Credits : Direction: Anjali Monteiro and K.P. Jayasankar Camera: K.P. Jayasankar Location Sound: Harikumar M. Editing: Anjali Monteiro and K.P. Jayasankar

Film festivals: Film South Asia 2011, Kathmandu, Nepal Open Frame 2011, New Delhi Indian Panorama 2011 Vibgyor International Film Festival 2012, Kerala, India 11th Göttingen International Ethnographic Film Festival, 2012 Mumbai International Film Festival 2012 International Festival of Folk Music, Kathmandu, 2012 Madurai International Film Festival, 2012 IntimaLente festival, Caserta, Italy, 2012 RAI International Ethnographic Film Festival, 2013 Parramasala, Sydney 2013 Sydney Intercultural Film Festival 2013

Awards : Indian Documentary Producers’ Association (IDPA) 2011 Awards: Silver for Cinematography, Silver for Sound Design and Silver for Script Best Film Award, International Festival of Folk Music, Kathmandu, 2012 Basil Wright Prize, RAI International Ethnographic Film Festival, Edinburgh, 2013



About the filmmakers : Anjali Monteiro and K.P. Jayasankar are Retired Professors, School of Media and Cultural Studies (www. smcs.tiss.edu), Tata Institute of Social Sciences, Mumbai. Both of them are involved in media production, teaching and research. They have played a key role in setting up the School of Media and Cultural Studies, TISS and the MA programme in Media and Cultural Studies. They teach courses in documentary and video production as well as theoretical approaches to image making practices. They have done pioneering and innovative work in critical media education with various groups including government officials, activists, school and college students, parents and teachers.

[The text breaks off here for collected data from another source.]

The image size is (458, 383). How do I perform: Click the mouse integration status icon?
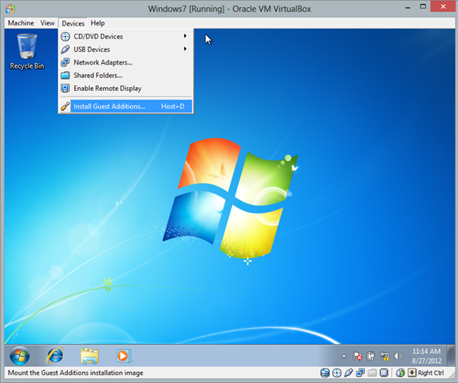coord(401,373)

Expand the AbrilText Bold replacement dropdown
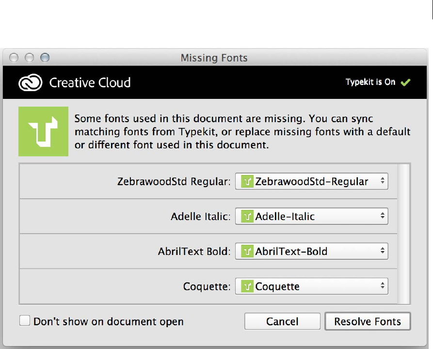click(x=311, y=252)
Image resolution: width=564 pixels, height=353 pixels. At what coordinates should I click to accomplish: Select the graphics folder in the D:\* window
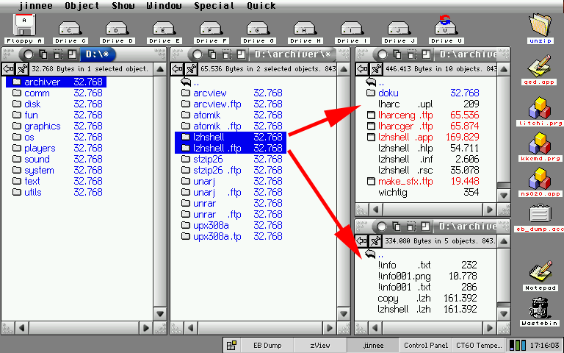pos(42,126)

Their documentary films, which have been screened across the world, have won 33 national and international awards. A presiding theme of much of their work has been a problematising of notions of self and the other, of normality and deviance, of the local and the global, through the exploration of diverse narratives and rituals. These range from the stories and paintings of indigenous peoples to the poetry of prison inmates.

Interaction : Zoom interaction with the filmmakers on 4th Oct, Sunday at 11 am. Message to 9940642044 for ID and password to attend the interaction.

3 comments:

  1. Congratulations for this film "So Heddan, So Hoddan" - primarily for documenting this vanishing heritage; but equally for the wonderful, spell-binding film, and its hauntingly mesmeric photography. I missed the Zoom interaction today (4 Oct). I wonder if there is a recording of that which can be shared.

    ReplyDelete
  2. Unfortunately, I missed this opportunity and failed to see the movie, Now when the link will open again for viewers?